Tetro e os críticos


Críticos. Caso algum dia eu me portar como um, por favor, me avisem. Mas deem a notícia devagar, com cautela, pois correrei risco de morte. A decepção seria enorme e o suicídio inevitável.
O culpado disso tudo é Tetro, do velho e sempre bom Francis Ford Coppola, que assina a produção e roteiro, além da direção. Trata-se de uma obra espetacular, bem filmada, bem interpretada, com um roteiro impecável e uma direção extremamente cuidadosa. O preto e branco das cenas que acontecem no presente ficam perfeitas, tão boa é a fotografia. Cenas em cores que trazem informações importantes do passado, compõem um mosaico, que enriquece a história a cada instante.
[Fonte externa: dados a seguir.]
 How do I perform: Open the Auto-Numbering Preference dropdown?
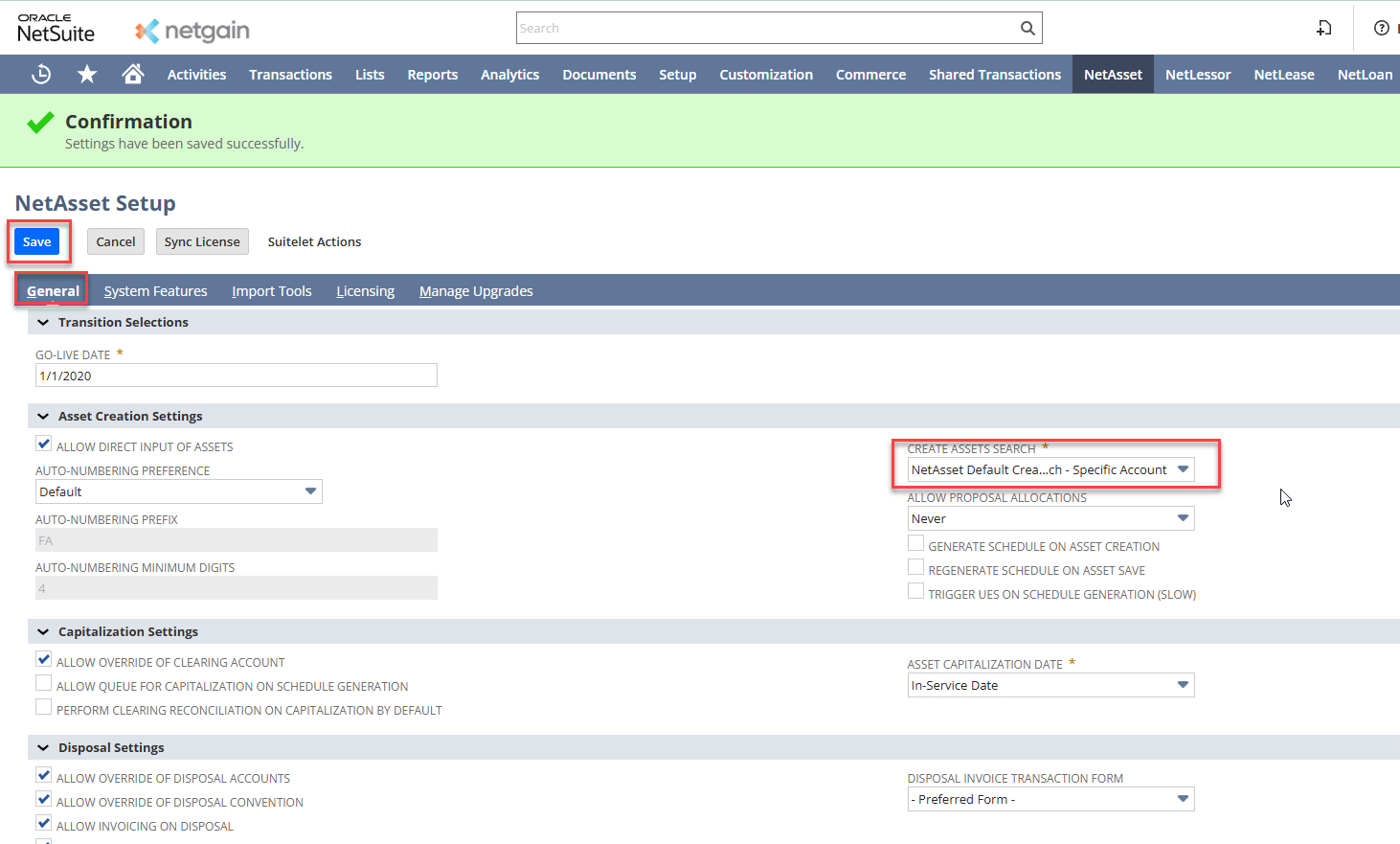178,491
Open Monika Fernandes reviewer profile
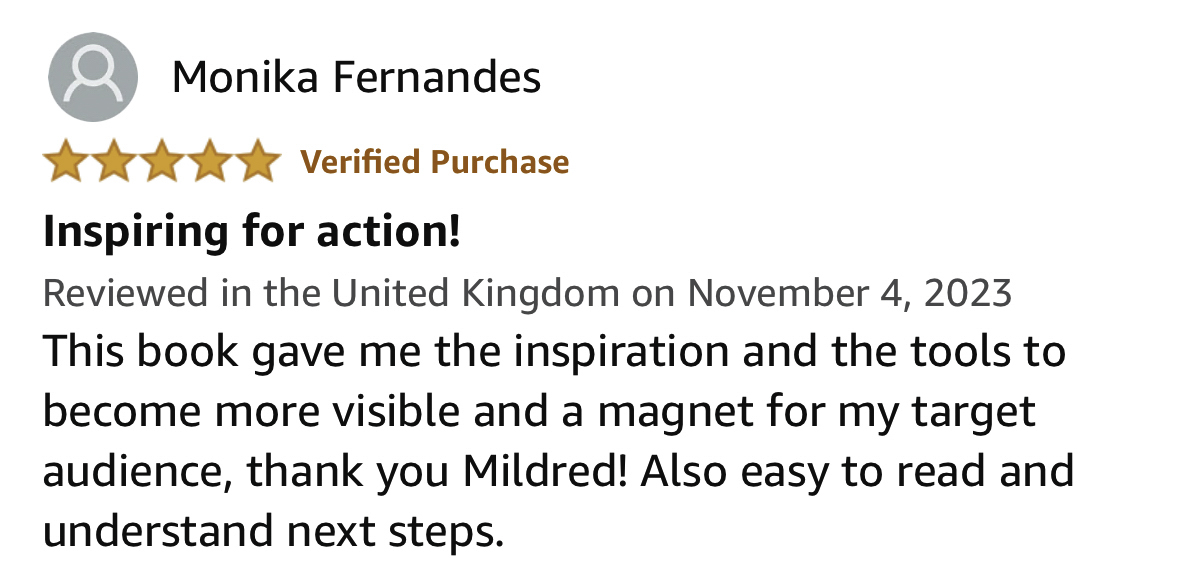Viewport: 1179px width, 566px height. pos(356,77)
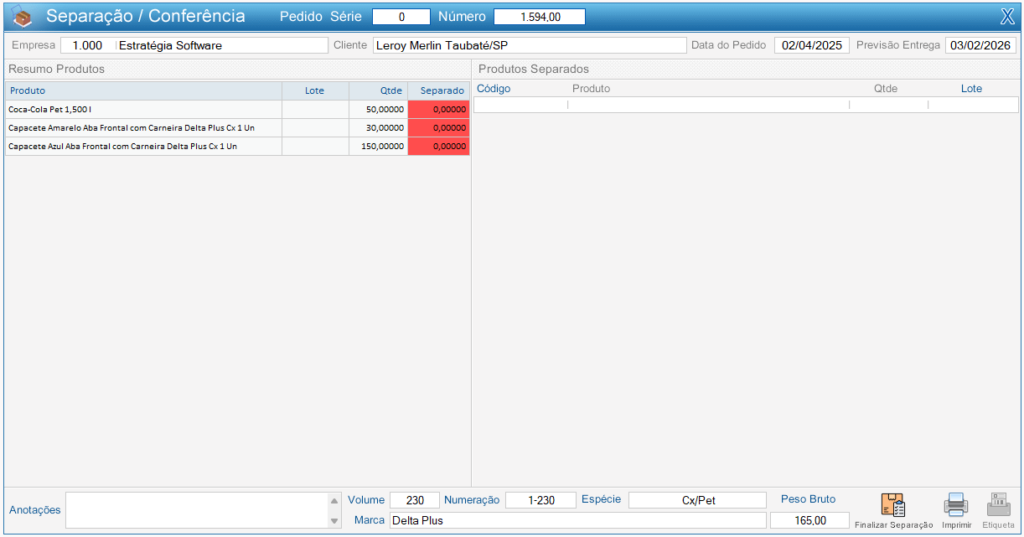Click the Finalizar Separação icon

coord(893,506)

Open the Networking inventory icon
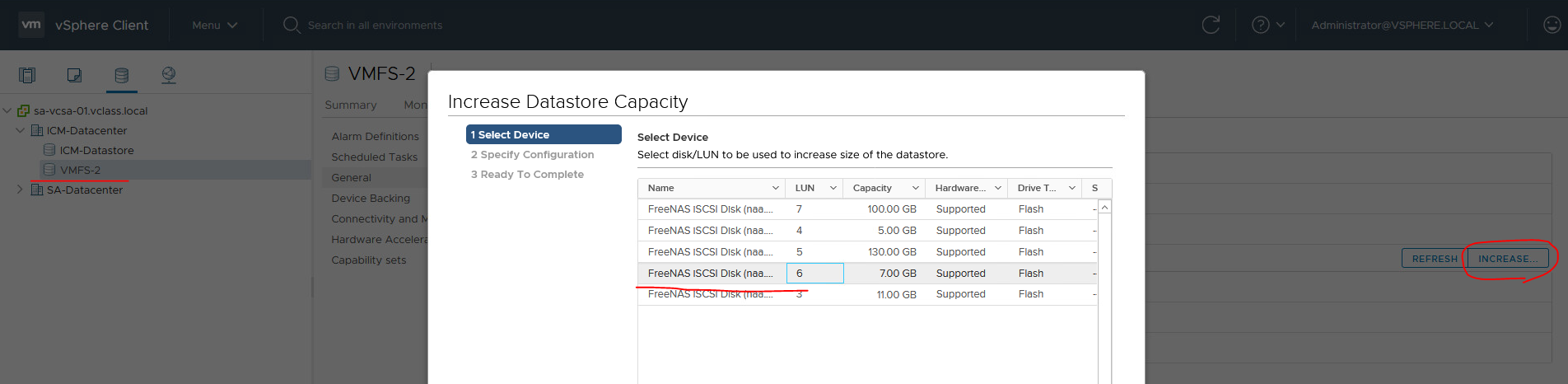point(169,76)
Pois aí que entra minha observação: o filme começa bom, em um ritmo calmo, quase sossegado. Conforme os fatos vão acontecendo e as informações do passado são reveladas, há uma explosão no ritmo. O filme torna-se imperativo. Rápido. E ainda melhor.
Minha "indignação" foi ler um crítico (diz que) de cinema aqui do Sul, funcionário do maior jornal em circulação, a Zero Hora, e responsável por um programa de televisão sobre cinema  em um dos canais do grupo, que afirmou categoricamente que o "Coppola se perde no final".
Fui ai cinema depois de ler a crítica. Quando as mais de duas horas de filme já haviam quase se esgotado, fiquei ansioso esperando a "perdida" e nada dela acontecer. Na verdade, o filme que é ótimo torna-se espetacular exatamente pelo final. Ele realmente termina. A história tem fim. 
Fiquei analisando os motivos para tanto disparate. O mais provável é que nosso querido crítico não tenha entendido o final. Pode ser. Seria mais instrutivo e honesto que ele admitisse isso, mas, não à toa, escreve em um jornal de tamanha circulação: sempre sabe-se tudo, nestes casos. Outra possibilidade, também mais que razoável, é essa nova onda de que textos, livros, contos, peças, filmes, enfim, não precisam ter final.
Observem, há uma nova "moda" entre os "intelectuais" (repararam nas aspas, não é?) que defendem isso de maneira disfarçada. Algo como "pegar" um conto, cortar o começo e o final ao melhor estilo Anton Tchekhov, e pronto. 
Duas pequenas observações: é válido? É, claro que é. Fica bom? Em uma grande parte das vezes, fica, principalmente nos textos do russo. Mas o que não segue esta forma é ruim? Não, claro que não. Resumindo: por ter final, não significa que houve erro ou algo assim, apesar de não estar na onda, de ser démodé.
Particularmente, eu gosto do que tem fim, pronto. Terminou. Horas, dias, semanas depois, a lembrança dele ainda preenche nossos pensamentos.
Gosto dos dois estilos. Coppola é um gênio, entre outros motivos, por saber finalizar. Palmas para ele.
Fim.

2 comentários:

Onofre Dias disse...

Lerina, não?

Jorge Carlet disse...

É...essa coisa de démodé deveria estar fora de moda! Ops...
Falando sério, excluir paradigmas na arte é sempre algo complicado; é reduzir possiblidades. Definitivamente isso não me agrada. Menos ainda quando serve de escudo a certos críticos.